On a longtemps voulu faire croire que la chute de la Banque Vaudoise de Crédit (BVCréd) était liée aux problèmes des PME du canton. «Dans un climat de crise, alors que le chômage s'aggrave, les difficultés croissantes des entreprises se sont directement répercutées sur la situation de notre banque», pouvait-on lire dans une lettre aux actionnaires de l'établissement le 20 décembre 1993, alors que le désastre était déjà consommé. En réalité, c'est le chant des sirènes de l'immobilier qui a coulé la première banque régionale de Suisse.

Sur ses 400 millions de risques évalués par la fiduciaire Atag, une bonne moitié était directement liée à des opérations immobilières conclues à la hâte, avec comme seul souci celui de grossir la taille de la banque. C'est simple: durant cette période d'euphorie, la somme de bilan de la BVCréd a triplé en l'espace de six ans, passant de 800 millions à 2,5 milliards de francs. Plus grave, alors que l'ensemble des banques régionales ont commencé à limiter leur octroi de crédit dès 1990, notamment dans l'immobilier, il faudra encore attendre deux ans pour que la BVCréd leur emboîte le pas.

La manière de traiter les affaires au sein de cet établissement qui jouait la carte de banque de proximité, était tout aussi aléatoire. L'octroi de crédit se faisait souvent sur un coin de table, à la tête de clients parfois liés aux dirigeants de la banque, sans véritable souci de leur solvabilité, de leurs compétences, de la rentabilité des projets et de l'évaluation des garanties. Quand la Banque cantonale vaudoise (BCV) a mis son nez dans les comptes de la BVCréd après sa reprise, elle s'est très vite rendu compte de l'ampleur du problème: 80% des dossiers nécessitaient une étude complémentaire en raison des données lacunaires.

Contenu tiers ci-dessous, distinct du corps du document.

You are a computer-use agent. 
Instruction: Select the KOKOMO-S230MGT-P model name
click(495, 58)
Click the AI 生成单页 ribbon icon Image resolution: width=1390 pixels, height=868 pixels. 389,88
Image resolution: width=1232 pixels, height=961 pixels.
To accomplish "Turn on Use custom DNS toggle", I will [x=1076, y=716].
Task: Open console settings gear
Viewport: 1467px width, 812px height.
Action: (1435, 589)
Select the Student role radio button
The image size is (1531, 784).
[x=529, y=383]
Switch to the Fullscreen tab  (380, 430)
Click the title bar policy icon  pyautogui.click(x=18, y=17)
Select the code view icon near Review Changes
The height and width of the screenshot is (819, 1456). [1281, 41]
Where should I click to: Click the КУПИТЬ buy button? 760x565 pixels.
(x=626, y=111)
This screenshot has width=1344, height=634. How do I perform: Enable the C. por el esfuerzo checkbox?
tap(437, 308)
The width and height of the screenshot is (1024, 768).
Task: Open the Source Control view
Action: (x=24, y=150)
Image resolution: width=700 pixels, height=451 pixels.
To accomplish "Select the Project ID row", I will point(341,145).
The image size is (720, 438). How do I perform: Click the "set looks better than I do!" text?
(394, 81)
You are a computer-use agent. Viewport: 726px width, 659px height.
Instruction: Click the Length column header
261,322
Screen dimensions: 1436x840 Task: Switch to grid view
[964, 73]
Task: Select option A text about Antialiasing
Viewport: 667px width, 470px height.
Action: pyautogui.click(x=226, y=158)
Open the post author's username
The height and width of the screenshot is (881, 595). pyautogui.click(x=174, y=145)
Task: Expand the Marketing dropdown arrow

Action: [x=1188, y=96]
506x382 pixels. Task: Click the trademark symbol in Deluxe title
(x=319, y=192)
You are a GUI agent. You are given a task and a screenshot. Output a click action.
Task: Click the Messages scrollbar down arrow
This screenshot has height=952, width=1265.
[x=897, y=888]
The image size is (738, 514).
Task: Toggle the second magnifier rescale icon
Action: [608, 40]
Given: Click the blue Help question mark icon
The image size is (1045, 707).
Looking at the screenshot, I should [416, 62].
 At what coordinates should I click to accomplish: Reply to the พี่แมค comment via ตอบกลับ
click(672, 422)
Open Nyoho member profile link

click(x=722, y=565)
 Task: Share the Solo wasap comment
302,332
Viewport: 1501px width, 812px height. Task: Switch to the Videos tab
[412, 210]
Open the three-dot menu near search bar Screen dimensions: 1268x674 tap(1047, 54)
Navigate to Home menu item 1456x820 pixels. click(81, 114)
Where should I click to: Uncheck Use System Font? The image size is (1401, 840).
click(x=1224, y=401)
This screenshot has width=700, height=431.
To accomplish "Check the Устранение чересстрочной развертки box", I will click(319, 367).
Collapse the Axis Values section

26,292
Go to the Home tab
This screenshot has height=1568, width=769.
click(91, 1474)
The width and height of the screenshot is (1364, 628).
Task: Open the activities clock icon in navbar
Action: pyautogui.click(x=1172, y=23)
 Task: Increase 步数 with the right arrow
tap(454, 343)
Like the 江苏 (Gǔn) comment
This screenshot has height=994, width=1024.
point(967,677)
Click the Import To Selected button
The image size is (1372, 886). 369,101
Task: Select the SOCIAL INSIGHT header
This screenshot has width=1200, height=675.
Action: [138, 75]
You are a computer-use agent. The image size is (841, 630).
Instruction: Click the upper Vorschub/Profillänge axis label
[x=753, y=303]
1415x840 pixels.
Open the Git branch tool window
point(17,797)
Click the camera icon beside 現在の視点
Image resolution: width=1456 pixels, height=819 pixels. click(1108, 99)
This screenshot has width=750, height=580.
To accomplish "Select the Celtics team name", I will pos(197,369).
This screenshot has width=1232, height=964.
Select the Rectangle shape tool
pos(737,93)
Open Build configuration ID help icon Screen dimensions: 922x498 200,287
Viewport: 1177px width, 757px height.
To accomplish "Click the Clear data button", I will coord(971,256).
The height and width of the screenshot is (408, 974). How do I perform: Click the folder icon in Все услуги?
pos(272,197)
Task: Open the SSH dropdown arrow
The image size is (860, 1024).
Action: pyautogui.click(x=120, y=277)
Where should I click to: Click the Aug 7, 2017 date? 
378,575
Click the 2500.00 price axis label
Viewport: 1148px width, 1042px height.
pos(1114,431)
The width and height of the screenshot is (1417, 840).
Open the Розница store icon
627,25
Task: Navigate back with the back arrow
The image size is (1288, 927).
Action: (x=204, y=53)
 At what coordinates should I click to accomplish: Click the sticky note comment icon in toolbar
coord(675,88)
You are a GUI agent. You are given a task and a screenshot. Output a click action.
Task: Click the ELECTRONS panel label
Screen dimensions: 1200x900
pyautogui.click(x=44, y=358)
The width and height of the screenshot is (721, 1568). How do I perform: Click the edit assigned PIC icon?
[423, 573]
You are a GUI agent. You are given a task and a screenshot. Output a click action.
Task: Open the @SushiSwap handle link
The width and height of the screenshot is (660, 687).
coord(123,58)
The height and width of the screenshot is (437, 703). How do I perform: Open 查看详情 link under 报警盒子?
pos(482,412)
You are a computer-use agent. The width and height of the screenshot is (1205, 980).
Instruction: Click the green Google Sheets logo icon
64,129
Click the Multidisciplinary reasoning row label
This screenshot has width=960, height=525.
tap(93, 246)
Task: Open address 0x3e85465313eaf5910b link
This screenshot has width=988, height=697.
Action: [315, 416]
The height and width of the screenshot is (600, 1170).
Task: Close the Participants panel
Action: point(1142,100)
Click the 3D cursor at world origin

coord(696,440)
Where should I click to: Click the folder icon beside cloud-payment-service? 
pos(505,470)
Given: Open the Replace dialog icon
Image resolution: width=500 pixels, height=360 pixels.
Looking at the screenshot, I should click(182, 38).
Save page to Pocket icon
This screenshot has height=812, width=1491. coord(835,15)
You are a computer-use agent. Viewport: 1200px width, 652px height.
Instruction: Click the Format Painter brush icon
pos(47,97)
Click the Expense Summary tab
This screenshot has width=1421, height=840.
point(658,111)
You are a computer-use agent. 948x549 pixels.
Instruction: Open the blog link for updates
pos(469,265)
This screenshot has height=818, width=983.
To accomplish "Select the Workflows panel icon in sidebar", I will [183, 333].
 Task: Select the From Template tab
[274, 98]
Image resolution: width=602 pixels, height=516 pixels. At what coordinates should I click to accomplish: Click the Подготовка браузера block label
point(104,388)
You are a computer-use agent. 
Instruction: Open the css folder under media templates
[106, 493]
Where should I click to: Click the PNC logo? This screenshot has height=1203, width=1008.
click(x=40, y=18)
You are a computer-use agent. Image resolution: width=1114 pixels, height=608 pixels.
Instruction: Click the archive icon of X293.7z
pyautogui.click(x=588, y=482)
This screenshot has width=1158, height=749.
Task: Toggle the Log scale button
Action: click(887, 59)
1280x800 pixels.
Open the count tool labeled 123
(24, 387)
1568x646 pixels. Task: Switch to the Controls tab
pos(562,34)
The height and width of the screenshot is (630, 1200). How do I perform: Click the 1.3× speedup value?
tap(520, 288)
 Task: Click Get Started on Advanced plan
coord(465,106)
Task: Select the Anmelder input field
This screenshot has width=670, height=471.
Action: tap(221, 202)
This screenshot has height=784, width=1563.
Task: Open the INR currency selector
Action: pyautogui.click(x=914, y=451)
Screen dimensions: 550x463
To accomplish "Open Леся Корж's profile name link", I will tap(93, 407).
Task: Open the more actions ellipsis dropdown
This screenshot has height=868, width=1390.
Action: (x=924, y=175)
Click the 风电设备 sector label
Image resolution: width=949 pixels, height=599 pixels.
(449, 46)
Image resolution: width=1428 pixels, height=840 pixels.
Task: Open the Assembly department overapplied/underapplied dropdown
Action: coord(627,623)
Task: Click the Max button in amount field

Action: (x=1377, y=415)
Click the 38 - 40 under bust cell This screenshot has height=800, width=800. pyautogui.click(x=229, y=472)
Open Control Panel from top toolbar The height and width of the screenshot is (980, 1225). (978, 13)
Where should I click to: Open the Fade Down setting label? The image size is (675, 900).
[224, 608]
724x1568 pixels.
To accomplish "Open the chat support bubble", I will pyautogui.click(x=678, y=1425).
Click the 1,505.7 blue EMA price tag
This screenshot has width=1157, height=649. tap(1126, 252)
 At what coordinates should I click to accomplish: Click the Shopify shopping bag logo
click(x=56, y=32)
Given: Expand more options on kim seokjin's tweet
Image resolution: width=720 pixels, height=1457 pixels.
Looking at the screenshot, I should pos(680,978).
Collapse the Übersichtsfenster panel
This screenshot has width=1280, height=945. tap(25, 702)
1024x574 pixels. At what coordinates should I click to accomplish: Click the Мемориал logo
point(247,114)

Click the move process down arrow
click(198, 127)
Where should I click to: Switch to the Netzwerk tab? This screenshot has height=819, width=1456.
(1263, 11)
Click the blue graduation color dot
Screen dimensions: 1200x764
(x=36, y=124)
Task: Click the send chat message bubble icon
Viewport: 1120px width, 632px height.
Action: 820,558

Nombre de promotions immobilières financées par la BVCréd ont assurément dû surprendre les spécialistes de la BCV. L'Hôtel des Cèdres à Bex pour lequel Emile Freymond a reçu un crédit de construction de 22 millions a dû être fermé. Difficile de croire que cette somme a uniquement servi à ériger un établissement de 30 chambres, quatre studios et un restaurant. En comparaison, le Grand Hôtel d'Yverdon avec ses 129 chambres, deux restaurants et une piscine est revenu à 31 millions. Autre exemple: un terrain de la région d'Aigle, financé à coup de millions par la BV- Créd dans le secret espoir qu'une hypothétique implantation de Ciba à proximité permettrait d'y bâtir 400 logements, n'a finalement jamais été exploité par son promoteur, le même Emile Freymond.

Une première enquête par le juge d'instruction Jacques Antenen était ouverte suite à la déconfiture de la BVCréd en relation avec l'opération Equinoxe. Celle-ci, lancée en urgence alors que les premiers signes avant-coureurs de la catastrophe étaient perceptibles, prévoyait une rémunération plus généreuse des carnets d'épargne pour tout détenteur de 50 actions de la banque. Cette première instruction débouchait sur l'inculpation d'Hubert Reymond, directeur de la BVCréd et un non lieu pour les autres personnes impliquées, notamment les administrateurs. Quelques mois plus tard, le conseil de liquidation de la BVCréd déposait une deuxième plainte pour fausse comptabilité sur le calcul des intérêts et des risques visant l'ancien directeur Roger Givel et d'autres dirigeants de la banque. Cette deuxième procédure menée à son terme par le juge a toutefois entraîné en fin d'année dernière, après les prolongations d'usage, une demande d'opérations complémentaires de la part du conseil de liquidation.

Jacques Antenen est sur le point d'obtenir les rapports de police sur les deux aspects concernés qui lui permettront de clôturer une nouvelle fois le dossier. A ce jour, seul Hubert Reymond est inculpé.